▶ WHAT YOU ARE ASKED TO DO
Using the text on doomscrolling, answer each question below.
(a) In what year did the Onlife Manifesto outline the negative impacts listed in the text?
(b) What was the title of Nathan Jurgenson's 2013 article?
(c) Which actor started the YouTube series Some Good News?

▶ SELECTED EXCERPT
◆ ◆ ◆ ◆ ◆ ◆ ◆

Years and years of hyperconnectivity has conditioned Internet users to always feel like good news is just one scroll, one-click, one refresh away, Watercutter wrote.
Particularly early on in the global pandemic, we scoured the internet in search of some clarity into why an entire city in China was in lockdown for an exotic virus and why countries worldwide closed off their borders.
Although this coping mechanism is entirely understandable in a collectively traumatising situation as a global pandemic, digital hyperconnectivity is undeniably a significant driver of doomscrolling.
Good news always feel only one click, one scroll, one refresh away.
And, as outlined in the Onlife Manifesto in 2014, the negative impacts of doomscrolling are exactly similar to the harmful effects often attributed to hyperconnectivity: cognitive overload, distraction, amnesia (forgetful present), anxiety, and depression.
Is disconnection the answer?
Critics of the hyperconnected society in which we live often refer to disconnection as the ultimate solution for all problems.
In his 2013 article “The Disconnectionists,” social media theorist Nathan Jurgenson described the titular “disconnectionists” with their hopes that through “digital detox” – disconnecting themselves from social media and the digital life overall – they will be able to return to “the real and the meaningful”.
The truth is, all the discussions above on digital hyperconnectivity have painted us a vivid picture of a system designed to keep people “in the loop” where disconnecting is nowhere near easy and, frankly, impossible.
Jurgenson said disconnectionists mistakenly view “online” as “not offline” when in reality, what we do online and offline are inseparable from each other.
Disconnection does not mean freedom if you spend every living minute thinking about what you could have been doing on your phone.
As disconnection is impossible, proactively seeking out good news and striking a digital balance are great ways to resist the negative impacts of doomscrolling.
It only takes one quick look at the socially distanced state that we are living in (or lived in?) to see that disconnection is not exactly the solution to doomscrolling. For many of us who are socially distanced from our family and loved ones, digital devices are the only way for us to keep in touch with them and get updates on important news and regulations.
Although doomscrolling have adverse effects on Internet users, no one can deny its impact in raising early awareness about a new strain of virus, keeping people updated about the progress of vaccine development, educate people on ways to prevent transmissions.
Yet some of the discussions regarding doomscrolling have objectively and heavily antagonised doomscrollers for being hyperconnected to their phones. Chastising doomscrollers for their actions would only harm their already-worsening mental health.
John Krasinski’s YouTube show Some Good News.
Maybe we should not take hyperconnectivity as a peril. Perhaps, the answer to doomscrolling, as cliché as it is, is trying to strike a balance. Over the past two years, some websites online for “good news only” have been founded to combat doomscrolling, such as positive.news.
Actor John Krasinski of The Office started Some Good News, a light-hearted YouTube series during the pandemic that features good news around the world with special guest celebrities.
If we cannot physically and emotionally distance ourselves from the gloom and doom, the best and most proactive action that we can take is to replace some of those depressing news with good journalism about good things. And even though disconnection is seemly impossible, taking breaks is not.
Healthy, mindful breaks from doomscrolling and being online overall will greatly benefit your mental wellbeing.

◆ ◆ ◆ ◆ ◆ ◆ ◆

▶ SUPPLIED RECORDS
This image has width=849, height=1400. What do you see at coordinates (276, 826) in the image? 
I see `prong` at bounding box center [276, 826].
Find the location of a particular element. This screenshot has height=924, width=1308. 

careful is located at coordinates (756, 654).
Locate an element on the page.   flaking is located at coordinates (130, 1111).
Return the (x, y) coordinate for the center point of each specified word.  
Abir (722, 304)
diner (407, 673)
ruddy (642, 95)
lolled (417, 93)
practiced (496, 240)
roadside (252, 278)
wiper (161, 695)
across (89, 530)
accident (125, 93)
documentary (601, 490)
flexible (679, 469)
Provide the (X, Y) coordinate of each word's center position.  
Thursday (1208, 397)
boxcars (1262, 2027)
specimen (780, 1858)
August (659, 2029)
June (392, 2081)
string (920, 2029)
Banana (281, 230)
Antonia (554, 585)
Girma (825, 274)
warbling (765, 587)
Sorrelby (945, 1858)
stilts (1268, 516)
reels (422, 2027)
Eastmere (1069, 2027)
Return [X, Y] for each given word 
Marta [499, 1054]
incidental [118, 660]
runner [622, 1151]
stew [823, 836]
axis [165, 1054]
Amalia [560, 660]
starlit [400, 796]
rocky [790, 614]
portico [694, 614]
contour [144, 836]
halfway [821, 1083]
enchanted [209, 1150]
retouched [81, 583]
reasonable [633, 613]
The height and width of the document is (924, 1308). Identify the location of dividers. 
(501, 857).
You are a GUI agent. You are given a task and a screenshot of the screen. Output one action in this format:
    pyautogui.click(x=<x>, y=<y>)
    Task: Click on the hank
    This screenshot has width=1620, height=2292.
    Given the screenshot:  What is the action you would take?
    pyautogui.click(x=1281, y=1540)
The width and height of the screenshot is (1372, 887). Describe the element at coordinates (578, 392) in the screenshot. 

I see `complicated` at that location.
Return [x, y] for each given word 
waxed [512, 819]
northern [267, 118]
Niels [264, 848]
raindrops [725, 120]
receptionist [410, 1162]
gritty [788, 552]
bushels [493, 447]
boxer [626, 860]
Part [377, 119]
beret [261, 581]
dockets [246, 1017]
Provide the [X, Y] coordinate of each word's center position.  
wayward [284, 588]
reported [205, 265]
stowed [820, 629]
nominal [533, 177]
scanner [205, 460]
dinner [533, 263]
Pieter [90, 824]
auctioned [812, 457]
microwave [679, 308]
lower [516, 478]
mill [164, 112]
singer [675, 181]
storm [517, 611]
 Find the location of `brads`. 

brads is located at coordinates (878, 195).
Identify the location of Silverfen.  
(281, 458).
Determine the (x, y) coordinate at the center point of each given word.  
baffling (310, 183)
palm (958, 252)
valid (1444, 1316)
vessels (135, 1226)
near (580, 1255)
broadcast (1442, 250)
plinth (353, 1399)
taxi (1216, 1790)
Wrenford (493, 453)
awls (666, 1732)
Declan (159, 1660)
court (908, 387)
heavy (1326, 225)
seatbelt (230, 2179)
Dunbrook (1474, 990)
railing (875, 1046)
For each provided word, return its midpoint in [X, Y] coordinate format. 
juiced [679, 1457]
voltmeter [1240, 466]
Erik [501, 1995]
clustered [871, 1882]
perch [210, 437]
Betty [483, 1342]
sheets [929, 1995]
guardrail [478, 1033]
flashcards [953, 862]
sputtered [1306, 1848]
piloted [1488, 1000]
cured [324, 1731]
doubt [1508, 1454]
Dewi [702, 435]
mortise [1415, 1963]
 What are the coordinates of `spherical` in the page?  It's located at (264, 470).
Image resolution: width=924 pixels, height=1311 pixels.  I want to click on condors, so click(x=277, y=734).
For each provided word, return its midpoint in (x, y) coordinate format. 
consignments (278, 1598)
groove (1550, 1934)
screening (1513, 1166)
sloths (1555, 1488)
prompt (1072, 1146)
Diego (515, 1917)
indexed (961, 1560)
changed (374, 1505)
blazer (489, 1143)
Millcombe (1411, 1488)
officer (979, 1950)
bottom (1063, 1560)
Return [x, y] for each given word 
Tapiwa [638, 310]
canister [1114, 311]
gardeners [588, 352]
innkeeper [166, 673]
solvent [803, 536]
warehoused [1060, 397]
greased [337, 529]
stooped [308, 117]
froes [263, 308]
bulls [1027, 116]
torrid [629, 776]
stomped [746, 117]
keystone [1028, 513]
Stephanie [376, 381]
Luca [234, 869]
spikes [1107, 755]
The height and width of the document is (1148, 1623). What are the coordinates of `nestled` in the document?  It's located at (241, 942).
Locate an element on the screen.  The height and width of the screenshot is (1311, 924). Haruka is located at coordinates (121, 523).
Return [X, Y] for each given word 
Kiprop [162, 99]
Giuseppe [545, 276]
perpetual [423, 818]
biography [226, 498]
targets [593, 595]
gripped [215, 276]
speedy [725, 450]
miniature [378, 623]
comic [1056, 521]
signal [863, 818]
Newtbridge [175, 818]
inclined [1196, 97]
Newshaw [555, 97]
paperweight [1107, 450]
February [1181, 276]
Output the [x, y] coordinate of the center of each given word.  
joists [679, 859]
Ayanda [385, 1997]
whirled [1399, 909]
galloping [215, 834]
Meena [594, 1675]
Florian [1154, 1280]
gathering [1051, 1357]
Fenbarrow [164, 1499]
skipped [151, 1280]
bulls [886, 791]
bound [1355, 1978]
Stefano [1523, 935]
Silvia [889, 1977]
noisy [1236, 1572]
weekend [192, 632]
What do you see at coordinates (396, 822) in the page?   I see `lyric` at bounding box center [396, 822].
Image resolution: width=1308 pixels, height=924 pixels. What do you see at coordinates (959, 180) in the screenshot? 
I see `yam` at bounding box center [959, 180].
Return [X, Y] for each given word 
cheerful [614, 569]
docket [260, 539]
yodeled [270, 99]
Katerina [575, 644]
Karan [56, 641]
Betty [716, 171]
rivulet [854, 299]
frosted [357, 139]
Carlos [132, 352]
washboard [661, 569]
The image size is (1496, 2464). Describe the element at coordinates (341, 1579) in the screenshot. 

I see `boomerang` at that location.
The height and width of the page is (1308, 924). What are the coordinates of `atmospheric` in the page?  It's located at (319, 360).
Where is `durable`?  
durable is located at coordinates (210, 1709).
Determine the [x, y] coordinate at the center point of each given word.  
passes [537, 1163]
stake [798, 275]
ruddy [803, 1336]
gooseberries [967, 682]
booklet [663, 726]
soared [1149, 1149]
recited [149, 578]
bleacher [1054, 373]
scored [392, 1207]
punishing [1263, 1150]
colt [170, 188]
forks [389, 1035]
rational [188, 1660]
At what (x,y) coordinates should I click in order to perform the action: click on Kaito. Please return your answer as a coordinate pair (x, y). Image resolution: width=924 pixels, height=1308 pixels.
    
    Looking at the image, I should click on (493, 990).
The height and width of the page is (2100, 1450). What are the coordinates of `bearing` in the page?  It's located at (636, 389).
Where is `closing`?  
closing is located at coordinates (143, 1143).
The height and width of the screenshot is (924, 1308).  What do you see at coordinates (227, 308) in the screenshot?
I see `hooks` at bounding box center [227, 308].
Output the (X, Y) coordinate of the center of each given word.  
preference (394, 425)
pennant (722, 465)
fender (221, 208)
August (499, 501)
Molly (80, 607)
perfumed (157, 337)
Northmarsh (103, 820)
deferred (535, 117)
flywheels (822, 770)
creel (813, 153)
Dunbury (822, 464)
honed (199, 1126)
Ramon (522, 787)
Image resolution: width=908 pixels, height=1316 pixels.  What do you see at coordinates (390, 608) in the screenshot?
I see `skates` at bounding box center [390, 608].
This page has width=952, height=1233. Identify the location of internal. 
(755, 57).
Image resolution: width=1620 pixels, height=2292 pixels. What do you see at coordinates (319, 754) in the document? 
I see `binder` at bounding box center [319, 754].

◆ ◆ ◆ ◆ ◆ ◆ ◆

▶ ANSWER SECTION
(a) 2014
(b) "The Disconnectionists"
(c) John Krasinski